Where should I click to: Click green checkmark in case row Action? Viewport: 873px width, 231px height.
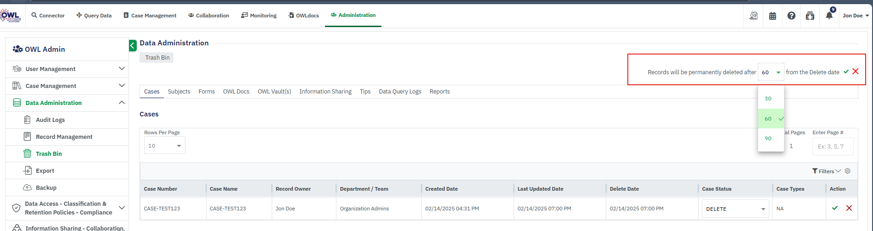coord(835,208)
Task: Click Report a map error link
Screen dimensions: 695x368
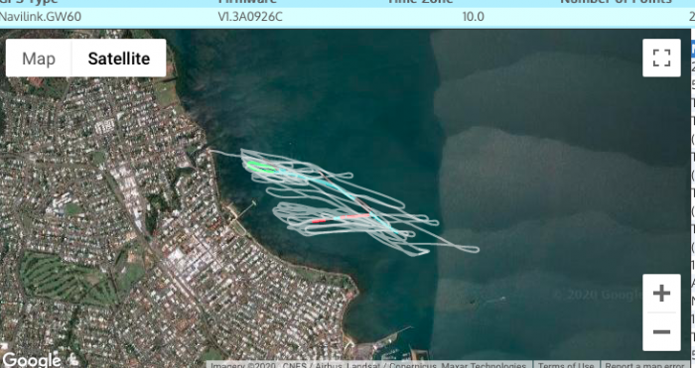Action: (645, 364)
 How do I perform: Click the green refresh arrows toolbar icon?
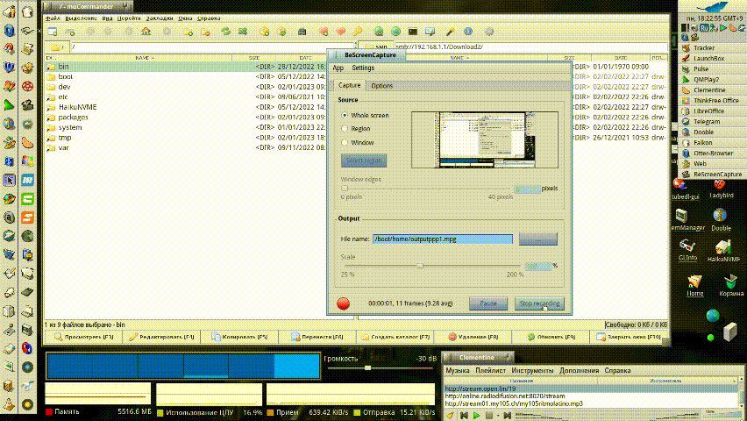[x=225, y=31]
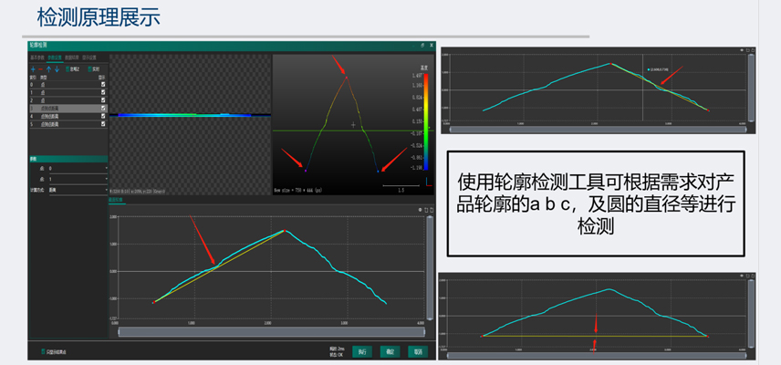The image size is (781, 365).
Task: Click the red minus remove-item icon
Action: click(x=41, y=68)
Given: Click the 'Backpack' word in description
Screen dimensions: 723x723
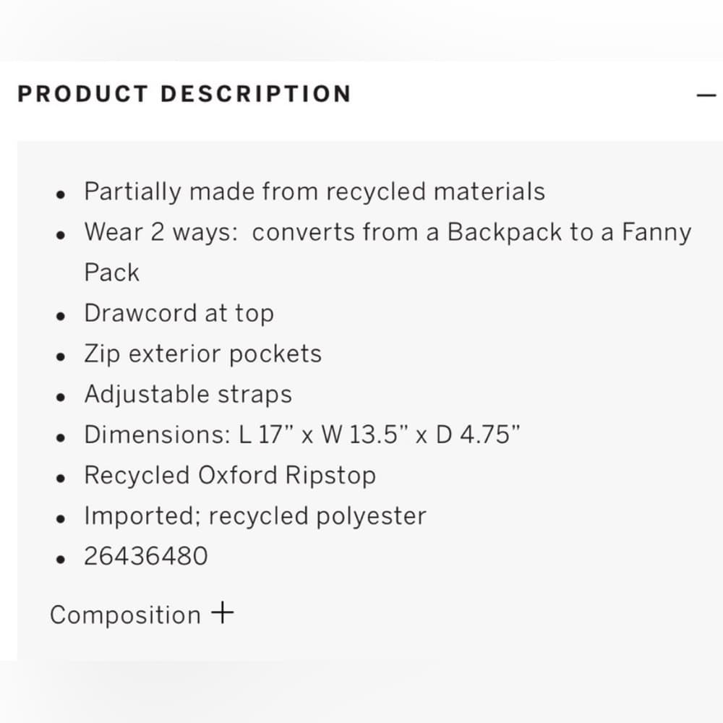Looking at the screenshot, I should click(x=505, y=232).
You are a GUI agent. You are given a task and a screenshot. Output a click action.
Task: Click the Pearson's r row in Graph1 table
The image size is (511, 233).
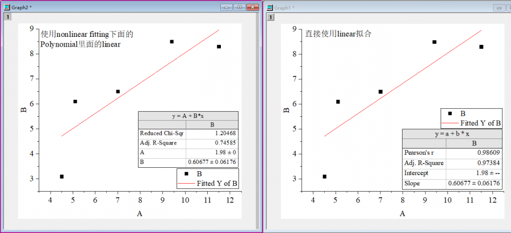point(451,152)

---*---

**EXERCISE AIM**
Each line of the data must be restated exactly, and the pictures must be left out.

**TASK SOLUTION**
Where should I click to: Click green checkmark in case row Action? Viewport: 873px width, 231px height.
coord(835,208)
Task: Click Report a map error link
Screen dimensions: 695x368
Action: (645, 364)
 How do I perform: Click the green refresh arrows toolbar icon?
[x=225, y=31]
The image size is (781, 365).
Task: Click the red minus remove-item icon
Action: click(x=41, y=68)
Given: Click the 'Backpack' word in description
Screen dimensions: 723x723
Looking at the screenshot, I should click(x=505, y=232).
You are a GUI agent. You are given a task and a screenshot. Output a click action.
Task: Click the Pearson's r row in Graph1 table
The image size is (511, 233).
point(451,152)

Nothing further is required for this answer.